Howard Hanna’s HannaList: A New Inflection Point in the Battle Over Listing Data
Industry veteran Russ Cofano says staged listing strategies reflect growing tensions over listing data, portals and brokerage control.
The real estate industry is witnessing a significant strategic shift, as Howard Hanna, the nation’s largest independent brokerage, launches its own private listing network. This move introduces “HannaList,” a platform that allows agents and their clients to share listings internally prior to broader distribution through the multiple listing service (MLS). The strategy mirrors a staged marketing approach popularized by Compass, beginning with brokerage-only exposure before moving to public marketing. With a major player of Howard Hanna’s scale and geographic reach—operating across 15 states with strong Midwest and Mid-Atlantic market share—adopting this model, observers suggest the concept may be transitioning from a single-company experiment to an industry-wide trend.
“It’s really not private versus public, it’s degrees of exposure,” said Russ Cofano, a longtime industry executive and entrepreneur, in an interview with Inman. Cofano frames the development as the latest evolution in a long-running debate over listing distribution control. Historically, brokerages controlled their own networks until the rise of the MLS system created an “all-or-nothing” model where a listing was either fully shared or not. Now, advancements in proprietary technology are enabling large brokerages to reintroduce phased exposure while still complying with MLS rules.
The Staged Marketing Playbook Gains Traction
Howard Hanna’s adoption of a phased marketing strategy is particularly notable given its status as the largest family-owned brokerage in the U.S., a distinction CEO Hoby Hanna has frequently highlighted in contrast to publicly traded or private equity-backed firms. While Compass has been the most vocal advocate for private exclusives, especially in dense urban markets, HannaList demonstrates that similar tactics are being deployed by another major brokerage with substantial inventory.
This trend extends beyond these two firms. Other brokerages have launched comparable programs, including Douglas Elliman’s Private Listings, Corcoran Reserve, and private-exclusive offerings used by some Sotheby’s International Realty affiliates and Long & Foster. The common thread is a desire to create an element of exclusivity during the initial marketing phase, which can be a powerful tool in a market characterized by tight inventory and intense competition for listings.
Data Control and the ‘Sick’ Brokerage Economics
Underlying the push for staged marketing is a deeper tension over listing data ownership and monetization. Cofano directly references the industry’s Clear Cooperation Rule, which mandates that listings be shared with the MLS within a certain timeframe after public marketing begins. He argues that while intended to foster cooperation, the rule effectively enabled portals like Zillow to aggregate and monetize brokerage-generated listing data, building multibillion-dollar businesses on the back of broker work.
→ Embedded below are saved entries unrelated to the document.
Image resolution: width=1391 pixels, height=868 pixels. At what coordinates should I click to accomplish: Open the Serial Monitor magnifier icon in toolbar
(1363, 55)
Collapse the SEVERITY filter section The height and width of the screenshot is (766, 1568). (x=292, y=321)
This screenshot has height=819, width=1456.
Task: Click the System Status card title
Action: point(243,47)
“The result of Clear Cooperation was that Zillow had the ability to monetize the listing work of these companies and create a multibillion-dollar business around it,” Cofano explained. “Now brokerages are saying, ‘Time out — that’s our asset.’” This sentiment drives the exploration of strategies like HannaList, which allow brokerages to retain more control over their data’s initial dissemination and value.
Cofano also connects these moves to fundamental brokerage economics. “The brokerage industry is a sick industry economically,” he stated, pointing to persistent profitability challenges. “We need to figure out a way to help the brokerage industry be less sick from an economic standpoint.” Staged marketing programs can serve dual purposes: they offer agents a competitive edge in securing listings and can function as a recruitment and retention tool for top producers. “When you scrape off the window dressing, brokerage comes down to recruiting, retention and helping agents be more productive,” Cofano said.
Will the Strategy Spread? Industry Questions Remain
The potential for broader adoption is a key watchpoint. Industry leaders are examining whether similar tools could eventually appear across large franchise networks following Compass’s acquisition of Anywhere Real Estate, which owns brands like Coldwell Banker, Century 21, and Better Homes & Gardens Real Estate. An early indicator emerged in Chicago after Compass acquired @properties, where company founders publicly advocated for greater seller flexibility in pre-MLS marketing.
Despite the momentum, Cofano notes the industry has not reached a consensus on the optimal balance between exclusive and open marketing. He acknowledges the complexity of the issue, even admitting personal inclination: “I don’t know if I have the answer… if I were running a brokerage, I would likely be exploring similar strategies.” For now, experimentation appears to be the prevailing mode as brokerages navigate competing pressures of data control, agent needs, and market realities.